The effect of the second section is to introduce a radical innovation in procedure by the attempted elimination of contributory negligence as a defense, by way of penalty for violation of the “act” in cases to which it might apply. But it has no fair relevancy, that we can discover, to the subject of freight or passenger tariffs, or to abuses of corporate power by railways in the respects alluded to in section 14, article 12, of the constitution.
Is it, therefore, to be pronounced void? That depends on the legal energy to be ascribed to those parts of the constitution first above quoted. In them, as in some other portions of that document, the people have seen fit, for satisfactory reasons, to place limitations upon the full use of legislative power. They have commanded, in the most solemn manner, an observance of certain forms in the process of legislation, because (we may assume) they were led by experience to believe those forms conducive „to better results than had been otherwise attained.
It is not for us to' question the reasons of that policy or to construe the life out of their deliberate act. When they have said, as in the language before us, that “the general assembly shall have no power * * * in extra session * * * to act upon subjects other than those specially designated,” etc., it is our duty to give effect to that statement. To hold that such language is merely directory would amount, in substance, to amending the instrument so as to import that the assembly should have no such power unless it assumed that power. Such a reading, we conceive, would reduce the command to a dead letter and virtually eliminate it. It is a reading we do not feel at liberty to adopt, however great the respect we entertain for the legislature.

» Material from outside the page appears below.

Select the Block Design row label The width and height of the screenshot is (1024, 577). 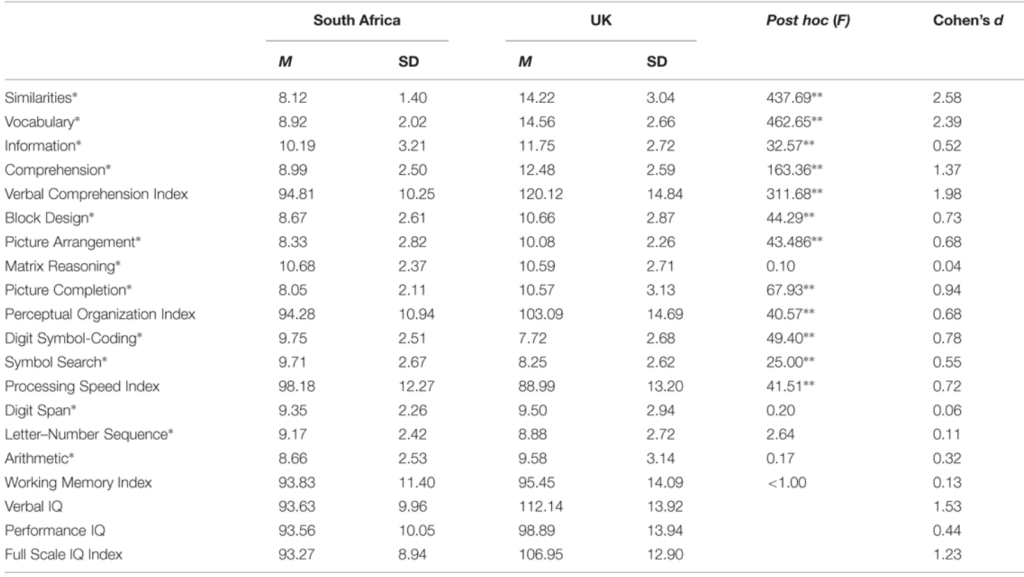coord(43,218)
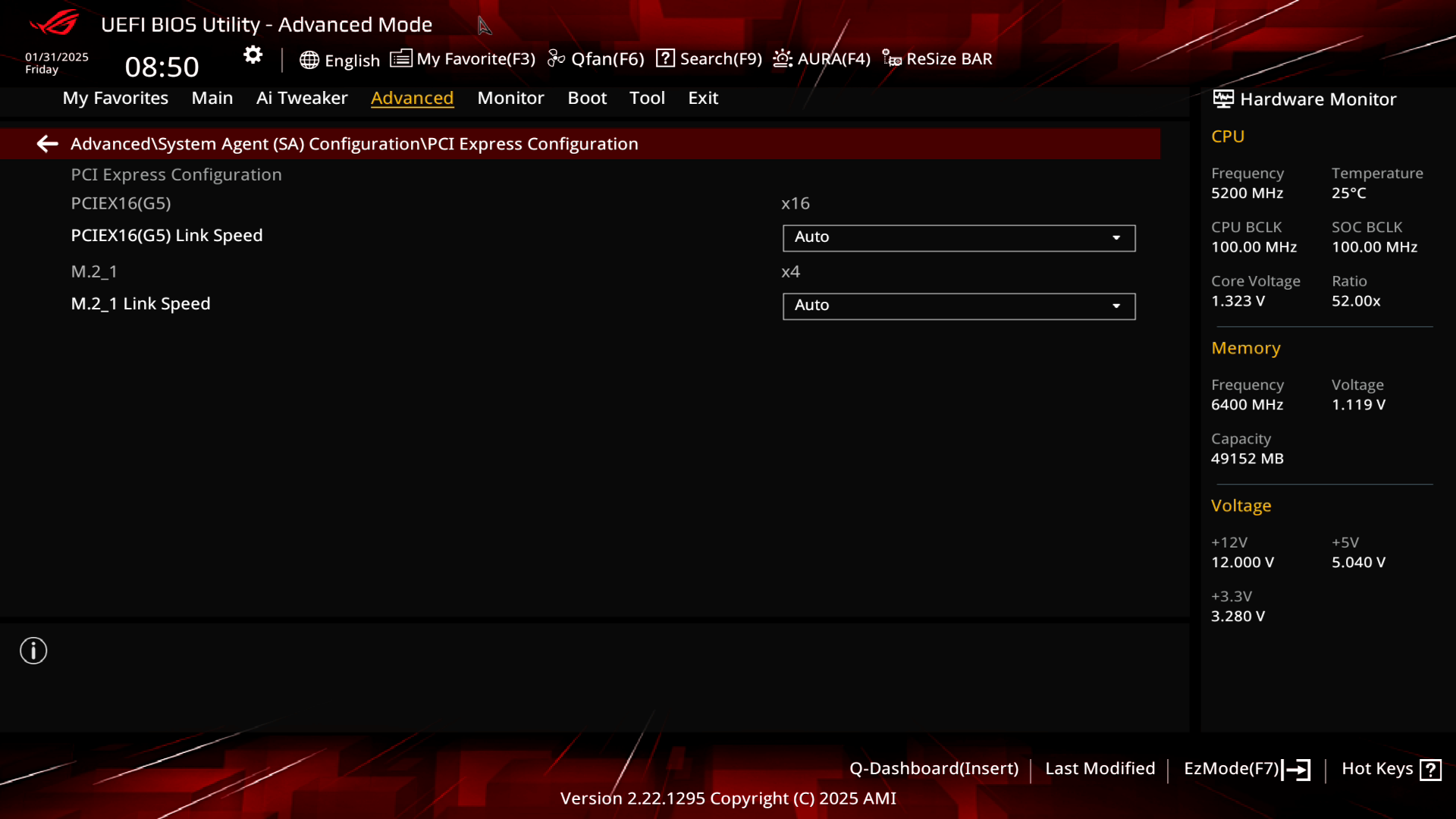This screenshot has height=819, width=1456.
Task: Click the information icon bottom left
Action: click(x=32, y=650)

The power of construing the constitution must necessarily be lodged in some department of government to insure that practical sanction of its mandates which is essential to preserve their vitality and force. This delicate and sacred trust is devolved upon the judiciary as a manifestation óf the political principle
When the people have declared a certain form indispensable to the proper expression of their will, it is no part of our function to adjudge that form unnecessary or immaterial. On the contrary, our bounden duty is to enforce that declaration.
It follows that the “act” in question cannot be sustained as a constitutional exertion of the law-making power.
That position being reached, it is unimportant that the governor, by his formal signature, in due course, approved the bill after its passage by the general assembly.
By the terms of the constitution the legislative’ power to act in the premises depended on the governor’s taking the initiative, by a proclamation or a message. His subsequent approval cannot be accepted as a substitute for these earlier steps which the fundamental law prescribes. Davidson v. Moorman (1871), 2 Heisk. 575; St. Louis v. Withaus (1886), 90 Mo. 646.
II. However, the plaintiff’s case, as outlined in the petition, may be maintainable upon principles of general law without aid from the “act” above discussed. Compare Alcorn’s case (1891), 108 Mo 18, and Hamilton’s case (1892), 108 Mo. 364. If so, plaintiff is entitled to a trial upon that theory; but the results of the former hearing, predicated on the act of 1887, must be set aside.